One of the possible candidates for a major role in myelomagenesis and disease progression is the immune-suppressive population: myeloid derived suppressor cells (MDSCs) [Citation6]. This subpopulation, derived from undifferentiated myeloid cells, achieves its immune-suppressive effects through multiple pathways [Citation7], and in humans has been shown to mature into monocytic or granulocytic subpopulations [Citation8]. The first link between MM and MDSCs relates to their immune-suppressive activity, which induces an impaired T-cell response mostly via the secretion of arginase-I and nitric oxide [Citation9]. This immune-suppressive state generated by MDSCs is driven by a combined synergistic effect with other immune regulatory cells, such as T-regulatory cells (T-regs) [Citation10], which is evident in the BM niche as well as the peripheral blood, and is associated with an increased number and a higher proportion of these cells in the above compartments [Citation11].
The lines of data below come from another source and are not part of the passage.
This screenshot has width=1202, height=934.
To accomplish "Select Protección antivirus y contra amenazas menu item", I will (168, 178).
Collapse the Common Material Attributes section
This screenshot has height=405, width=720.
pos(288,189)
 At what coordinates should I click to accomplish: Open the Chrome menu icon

It is now recognized that this subpopulation of cells not only generate their effect through immune-suppressive activity but also have plasticity in terms of differentiation. This constitutes the second link between MDSCs and MM, which relates to the intrinsic capacity of these cells to differentiate and transform into activated osteoclasts within the “myeloma environment,” thereby contributing to the progression of myeloma bone disease [Citation12,Citation13] and widening the vicious circle between osteoclasts and myeloma cells, which eventually results in an increased myeloma tumor burden.
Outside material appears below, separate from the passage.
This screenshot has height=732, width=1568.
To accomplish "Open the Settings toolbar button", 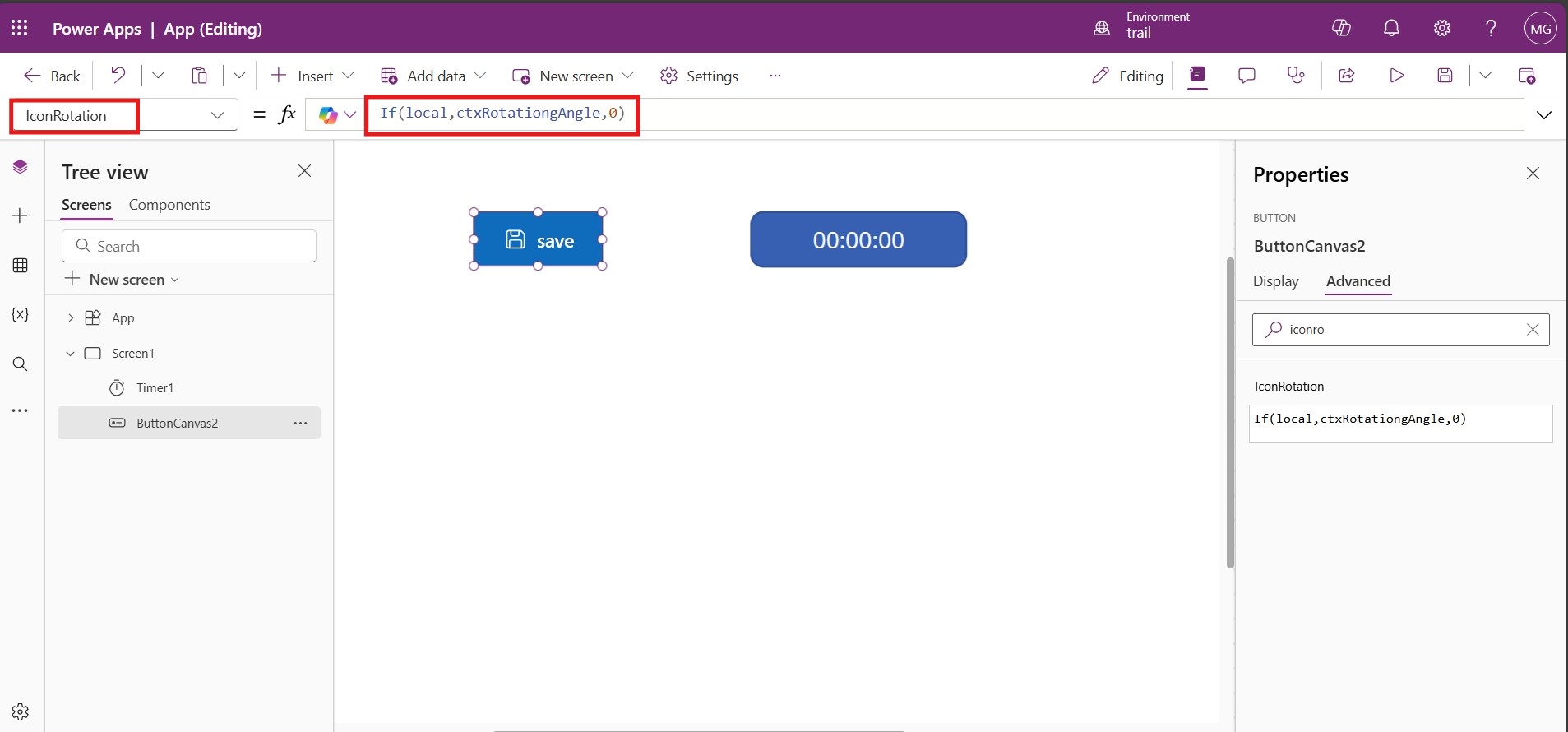I will click(x=699, y=76).
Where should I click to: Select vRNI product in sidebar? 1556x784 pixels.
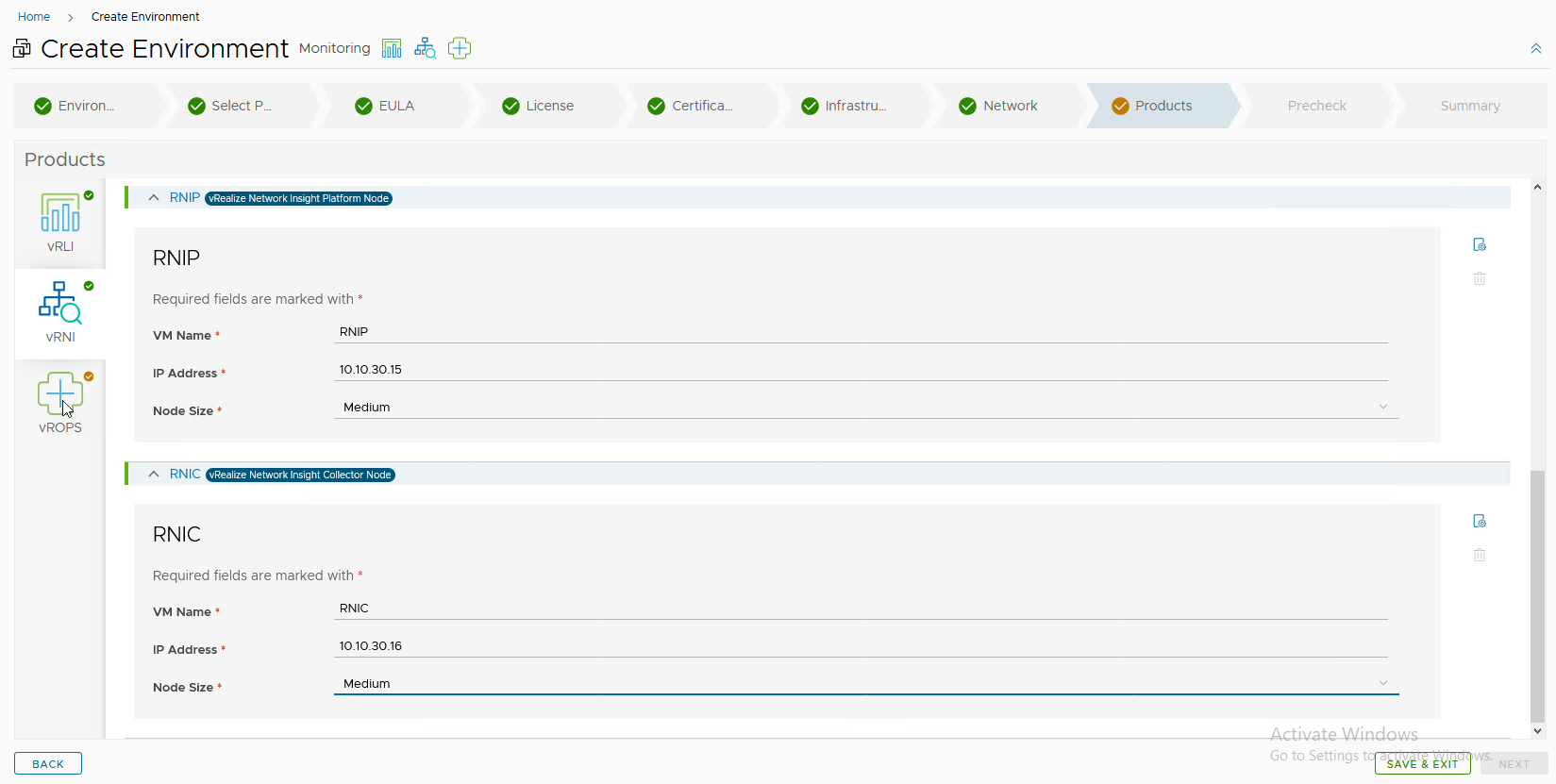[60, 312]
In this issue of Leukemia and Lymphoma, Favaloro et al. add some novel data regarding the third possible link, which helps tighten the knot between myeloma and MDSCs [Citation14]. They take advantage of the fact that MM is a unique disease model to study the effect of granulocyte colony stimulating factor (G-CSF) on MDSCs, because G-CSF is being used routinely for stem cell mobilization as the standard treatment of care for fit patients undergoing autologous stem cell transplant (ASCT). In this study they examined the number of MDSCs in the harvested graft collected after injection of G-CSF. They were able to demonstrate that G-CSF administered to induce stem cell mobilization caused an increase in the number of MDSCs in the peripheral blood of patients with MM [Citation14].

This is in agreement with other reports [Citation15] which identified that G-CSF used for stem cell mobilization expanded donor myeloid cells with the typical phenotype of MDSCs [Citation15]. Based on these results, the authors also raise important questions regarding the number and percentage of these cells in the collected stem cell harvest, and more importantly, focus on their functional effect on lymphocyte reconstitution after transplant [Citation14]. These issues relating to this specialized cell compartment will need to be reconsidered and further evaluated in future studies on transplant.

The last but not least important link between MM and MDSCs remaining to be considered relates to the observations of Favaloro et al. on the correlation between the number of MDSCs present and disease status [Citation14]. They showed that in patients with quiescent asymptomatic disease such as MGUS or stable myeloma, the number of MDSCs is similar to that of age-matched controls, while in cases with active and progressive MM they expand [Citation14]. Thus, evaluation of their presence in the peripheral blood or BM may be used as yet another surrogate marker for disease activity in MM.

In conclusion, targeting future therapy against this subpopulation of MDSCs may be used more effectively during active stages of disease, and could contribute to inhibiting myeloma progression through several interactive mechanisms.